Genetic mutation is random. It does what it does, and the environment selects the winners.

It’s a painstaking process. A breeding program run by humans might introduce an element of determinism and speed things up, but the original domestication of wolves, I am guessing, happened the more traditional way: by accident. Some wolf mutated to be more sociable and was lucky enough to run across a human.

Most of the time, human whim is a much more destructive environmental force. If you aren’t a useful species, we dispose of you, usually by ignoring you as we steal your resources (we burn your forest down until you starve so we plant coffee or sugar cane). Or we introduce our favored animals, which kill you. Dogs, for example, are theorized to be part of the extinction of the dodo.

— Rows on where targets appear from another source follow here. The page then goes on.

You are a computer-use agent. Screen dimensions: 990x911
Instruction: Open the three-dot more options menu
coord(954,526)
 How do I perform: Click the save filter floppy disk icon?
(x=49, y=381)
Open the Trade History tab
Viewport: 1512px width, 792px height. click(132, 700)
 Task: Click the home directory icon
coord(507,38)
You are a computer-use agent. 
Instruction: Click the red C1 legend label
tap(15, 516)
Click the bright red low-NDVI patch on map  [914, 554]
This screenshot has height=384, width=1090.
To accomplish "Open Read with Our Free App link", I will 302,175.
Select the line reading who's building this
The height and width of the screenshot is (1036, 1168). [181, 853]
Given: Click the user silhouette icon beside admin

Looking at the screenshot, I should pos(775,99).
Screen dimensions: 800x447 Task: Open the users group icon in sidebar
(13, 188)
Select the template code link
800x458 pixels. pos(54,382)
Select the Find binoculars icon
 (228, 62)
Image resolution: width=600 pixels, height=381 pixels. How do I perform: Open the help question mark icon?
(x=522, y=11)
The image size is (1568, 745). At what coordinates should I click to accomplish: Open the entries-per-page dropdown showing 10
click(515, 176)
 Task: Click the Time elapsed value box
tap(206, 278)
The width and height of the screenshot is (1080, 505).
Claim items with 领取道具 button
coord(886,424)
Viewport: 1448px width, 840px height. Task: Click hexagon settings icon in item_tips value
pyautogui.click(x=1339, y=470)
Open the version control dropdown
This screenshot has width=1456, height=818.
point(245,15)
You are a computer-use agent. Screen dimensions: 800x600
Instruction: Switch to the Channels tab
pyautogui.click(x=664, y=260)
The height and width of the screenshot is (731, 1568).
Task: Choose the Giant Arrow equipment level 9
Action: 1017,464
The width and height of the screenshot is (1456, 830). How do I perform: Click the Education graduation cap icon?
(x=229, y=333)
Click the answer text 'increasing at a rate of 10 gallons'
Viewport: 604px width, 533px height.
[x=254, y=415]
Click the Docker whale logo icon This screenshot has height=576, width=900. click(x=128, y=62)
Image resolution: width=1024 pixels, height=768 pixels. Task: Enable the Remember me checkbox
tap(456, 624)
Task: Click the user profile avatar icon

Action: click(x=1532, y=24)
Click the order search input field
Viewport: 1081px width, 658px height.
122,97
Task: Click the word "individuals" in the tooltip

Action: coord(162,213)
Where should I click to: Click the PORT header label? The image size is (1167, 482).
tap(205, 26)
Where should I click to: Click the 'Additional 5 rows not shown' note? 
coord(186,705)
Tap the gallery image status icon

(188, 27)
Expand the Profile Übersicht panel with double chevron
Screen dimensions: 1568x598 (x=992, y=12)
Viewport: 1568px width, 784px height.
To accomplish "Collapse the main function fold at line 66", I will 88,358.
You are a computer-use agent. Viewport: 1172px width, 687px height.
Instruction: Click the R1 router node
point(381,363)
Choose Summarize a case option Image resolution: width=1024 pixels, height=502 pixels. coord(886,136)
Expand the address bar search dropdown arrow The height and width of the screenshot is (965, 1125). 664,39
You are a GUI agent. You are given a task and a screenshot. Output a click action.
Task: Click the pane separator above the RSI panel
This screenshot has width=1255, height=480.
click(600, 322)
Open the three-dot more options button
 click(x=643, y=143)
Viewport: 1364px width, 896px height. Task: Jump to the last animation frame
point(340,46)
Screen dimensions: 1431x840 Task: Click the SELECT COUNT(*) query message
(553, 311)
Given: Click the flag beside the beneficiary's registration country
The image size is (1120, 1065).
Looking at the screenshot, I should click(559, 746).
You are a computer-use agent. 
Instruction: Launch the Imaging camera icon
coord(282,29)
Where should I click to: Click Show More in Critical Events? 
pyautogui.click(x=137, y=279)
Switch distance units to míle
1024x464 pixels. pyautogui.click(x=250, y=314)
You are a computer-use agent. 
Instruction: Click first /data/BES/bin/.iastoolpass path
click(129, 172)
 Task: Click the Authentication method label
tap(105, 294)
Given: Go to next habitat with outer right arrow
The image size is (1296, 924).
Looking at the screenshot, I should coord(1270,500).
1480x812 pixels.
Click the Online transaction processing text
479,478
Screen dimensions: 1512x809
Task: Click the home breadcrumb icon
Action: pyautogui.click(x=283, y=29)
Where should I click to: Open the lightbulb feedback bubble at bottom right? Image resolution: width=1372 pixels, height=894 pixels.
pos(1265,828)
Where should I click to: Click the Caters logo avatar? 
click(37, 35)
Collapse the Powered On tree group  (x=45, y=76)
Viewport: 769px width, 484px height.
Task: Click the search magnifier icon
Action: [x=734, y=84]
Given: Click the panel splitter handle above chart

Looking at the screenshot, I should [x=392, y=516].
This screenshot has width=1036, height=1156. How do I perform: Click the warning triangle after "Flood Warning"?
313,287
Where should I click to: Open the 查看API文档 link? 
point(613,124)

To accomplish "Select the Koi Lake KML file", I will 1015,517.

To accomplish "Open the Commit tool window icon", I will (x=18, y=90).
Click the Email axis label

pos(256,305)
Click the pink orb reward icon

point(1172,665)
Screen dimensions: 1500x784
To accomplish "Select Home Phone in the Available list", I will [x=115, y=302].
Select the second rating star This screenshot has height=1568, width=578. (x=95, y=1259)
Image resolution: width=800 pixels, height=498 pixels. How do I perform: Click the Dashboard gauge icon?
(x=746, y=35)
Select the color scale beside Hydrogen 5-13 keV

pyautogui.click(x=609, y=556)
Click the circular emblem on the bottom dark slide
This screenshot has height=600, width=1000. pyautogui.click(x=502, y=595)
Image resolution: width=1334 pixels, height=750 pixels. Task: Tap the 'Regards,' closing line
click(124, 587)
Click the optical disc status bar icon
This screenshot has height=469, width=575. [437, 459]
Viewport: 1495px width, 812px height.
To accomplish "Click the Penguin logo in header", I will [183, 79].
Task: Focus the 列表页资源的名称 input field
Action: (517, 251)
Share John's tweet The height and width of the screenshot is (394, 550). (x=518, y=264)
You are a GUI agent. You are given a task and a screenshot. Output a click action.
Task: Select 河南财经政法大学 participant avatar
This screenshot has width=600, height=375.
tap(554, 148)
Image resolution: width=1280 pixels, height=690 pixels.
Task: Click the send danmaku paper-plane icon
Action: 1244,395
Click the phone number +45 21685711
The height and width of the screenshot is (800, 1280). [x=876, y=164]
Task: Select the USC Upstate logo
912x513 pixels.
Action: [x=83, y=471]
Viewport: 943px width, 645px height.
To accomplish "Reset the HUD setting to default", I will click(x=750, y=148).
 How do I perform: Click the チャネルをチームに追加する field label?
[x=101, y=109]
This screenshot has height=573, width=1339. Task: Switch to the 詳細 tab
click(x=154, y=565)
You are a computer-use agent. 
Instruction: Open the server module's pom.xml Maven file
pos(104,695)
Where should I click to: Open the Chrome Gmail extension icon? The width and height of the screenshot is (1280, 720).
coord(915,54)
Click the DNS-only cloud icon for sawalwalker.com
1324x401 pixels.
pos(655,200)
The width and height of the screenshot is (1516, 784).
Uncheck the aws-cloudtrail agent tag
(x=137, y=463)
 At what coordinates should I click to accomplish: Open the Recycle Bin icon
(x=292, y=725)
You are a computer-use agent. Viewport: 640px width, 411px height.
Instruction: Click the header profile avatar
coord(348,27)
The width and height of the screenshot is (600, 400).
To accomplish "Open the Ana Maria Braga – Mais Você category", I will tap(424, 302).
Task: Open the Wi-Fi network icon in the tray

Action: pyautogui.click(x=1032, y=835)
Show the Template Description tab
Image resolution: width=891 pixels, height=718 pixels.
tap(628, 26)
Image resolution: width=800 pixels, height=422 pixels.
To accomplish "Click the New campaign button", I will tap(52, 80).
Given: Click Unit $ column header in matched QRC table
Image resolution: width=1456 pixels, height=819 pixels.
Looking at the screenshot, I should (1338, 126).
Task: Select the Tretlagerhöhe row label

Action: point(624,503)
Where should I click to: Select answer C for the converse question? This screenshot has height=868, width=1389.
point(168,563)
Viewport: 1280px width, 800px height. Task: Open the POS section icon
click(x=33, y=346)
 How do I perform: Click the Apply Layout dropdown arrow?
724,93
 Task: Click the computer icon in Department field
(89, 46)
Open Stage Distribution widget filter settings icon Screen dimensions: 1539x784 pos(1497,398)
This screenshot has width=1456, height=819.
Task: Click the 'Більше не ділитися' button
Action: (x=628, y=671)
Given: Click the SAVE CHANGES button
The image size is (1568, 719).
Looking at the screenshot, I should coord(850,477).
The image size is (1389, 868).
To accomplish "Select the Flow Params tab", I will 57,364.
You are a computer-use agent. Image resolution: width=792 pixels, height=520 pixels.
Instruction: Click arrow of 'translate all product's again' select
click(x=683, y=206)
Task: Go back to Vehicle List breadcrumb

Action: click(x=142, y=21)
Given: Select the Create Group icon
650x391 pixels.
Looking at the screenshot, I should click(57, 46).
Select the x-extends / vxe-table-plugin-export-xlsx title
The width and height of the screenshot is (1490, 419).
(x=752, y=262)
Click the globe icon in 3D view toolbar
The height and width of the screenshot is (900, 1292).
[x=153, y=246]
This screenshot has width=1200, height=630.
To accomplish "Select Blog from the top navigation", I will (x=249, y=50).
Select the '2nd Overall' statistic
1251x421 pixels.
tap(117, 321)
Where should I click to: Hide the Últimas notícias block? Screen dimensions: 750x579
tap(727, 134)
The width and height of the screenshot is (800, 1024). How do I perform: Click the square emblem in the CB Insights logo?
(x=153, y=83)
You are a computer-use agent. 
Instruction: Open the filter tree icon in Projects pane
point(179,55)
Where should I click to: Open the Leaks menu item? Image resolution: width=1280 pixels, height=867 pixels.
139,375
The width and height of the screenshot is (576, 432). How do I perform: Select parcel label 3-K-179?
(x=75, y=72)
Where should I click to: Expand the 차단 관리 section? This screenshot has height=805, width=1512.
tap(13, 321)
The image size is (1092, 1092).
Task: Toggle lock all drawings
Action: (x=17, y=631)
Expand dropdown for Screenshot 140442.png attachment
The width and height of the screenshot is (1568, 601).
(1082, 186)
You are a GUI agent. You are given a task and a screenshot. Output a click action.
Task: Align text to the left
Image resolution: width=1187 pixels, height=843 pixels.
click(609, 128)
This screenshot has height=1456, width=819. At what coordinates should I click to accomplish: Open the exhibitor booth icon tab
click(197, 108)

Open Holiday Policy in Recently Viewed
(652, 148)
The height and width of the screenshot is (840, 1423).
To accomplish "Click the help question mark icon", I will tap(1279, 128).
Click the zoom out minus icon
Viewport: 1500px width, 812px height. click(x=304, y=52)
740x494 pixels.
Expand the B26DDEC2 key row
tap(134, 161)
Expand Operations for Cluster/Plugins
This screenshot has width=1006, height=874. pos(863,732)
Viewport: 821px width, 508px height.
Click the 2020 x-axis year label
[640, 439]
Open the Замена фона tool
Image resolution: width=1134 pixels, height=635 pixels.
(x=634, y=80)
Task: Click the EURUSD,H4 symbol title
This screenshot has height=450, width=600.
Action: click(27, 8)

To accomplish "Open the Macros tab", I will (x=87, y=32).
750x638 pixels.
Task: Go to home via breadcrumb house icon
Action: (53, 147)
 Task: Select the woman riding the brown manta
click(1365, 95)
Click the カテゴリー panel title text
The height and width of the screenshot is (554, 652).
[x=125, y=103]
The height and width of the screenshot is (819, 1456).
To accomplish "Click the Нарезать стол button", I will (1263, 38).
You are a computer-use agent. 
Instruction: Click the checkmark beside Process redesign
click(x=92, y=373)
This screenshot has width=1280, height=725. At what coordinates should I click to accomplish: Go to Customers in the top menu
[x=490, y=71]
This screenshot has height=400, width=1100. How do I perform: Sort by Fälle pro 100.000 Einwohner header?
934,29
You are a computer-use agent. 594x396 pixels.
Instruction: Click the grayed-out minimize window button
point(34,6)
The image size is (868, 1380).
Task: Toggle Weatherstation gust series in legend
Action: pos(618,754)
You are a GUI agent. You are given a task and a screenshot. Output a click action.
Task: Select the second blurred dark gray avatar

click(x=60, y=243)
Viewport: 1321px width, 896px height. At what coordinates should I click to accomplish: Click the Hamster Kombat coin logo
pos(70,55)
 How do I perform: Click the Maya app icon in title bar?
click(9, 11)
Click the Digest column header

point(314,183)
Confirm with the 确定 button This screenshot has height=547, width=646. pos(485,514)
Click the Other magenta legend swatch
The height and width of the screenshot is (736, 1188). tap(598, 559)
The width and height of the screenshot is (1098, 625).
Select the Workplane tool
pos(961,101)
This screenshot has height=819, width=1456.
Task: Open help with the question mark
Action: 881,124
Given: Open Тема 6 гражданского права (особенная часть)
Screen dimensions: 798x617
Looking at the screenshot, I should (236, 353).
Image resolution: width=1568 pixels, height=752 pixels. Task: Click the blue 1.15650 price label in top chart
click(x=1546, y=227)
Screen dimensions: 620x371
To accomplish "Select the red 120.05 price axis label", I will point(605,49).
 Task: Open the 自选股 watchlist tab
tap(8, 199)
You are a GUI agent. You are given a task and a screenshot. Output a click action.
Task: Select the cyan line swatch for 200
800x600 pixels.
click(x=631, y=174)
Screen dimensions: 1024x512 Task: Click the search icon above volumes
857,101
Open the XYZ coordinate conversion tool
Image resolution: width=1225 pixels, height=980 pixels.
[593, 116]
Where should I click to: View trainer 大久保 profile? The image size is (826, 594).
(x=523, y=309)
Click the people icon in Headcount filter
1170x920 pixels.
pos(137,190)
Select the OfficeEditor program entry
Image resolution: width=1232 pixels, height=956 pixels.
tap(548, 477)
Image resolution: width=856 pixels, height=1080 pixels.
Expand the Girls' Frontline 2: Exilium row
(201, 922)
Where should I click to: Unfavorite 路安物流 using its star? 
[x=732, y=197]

Not so “cute,” after all. Cute is not benign. Cute, like all seemingly harmless human impulses, is cruelty in disguise.

10

The real question is, with so many frickin' dogs running all over the place (veritable "hund stadt", amirite?), why don't we eat them more often? Other culture's point the way, they are known to be tasty. And the younger the more tender. Does "cute" equal "delicious" also?
We need to science this out.

11

erroneous apostrophe on "cultures".

I'm going to fire up the barby... who wants to come over for some empirical testing?
And do you think red wine? or white? or beer. I'm thinking beer.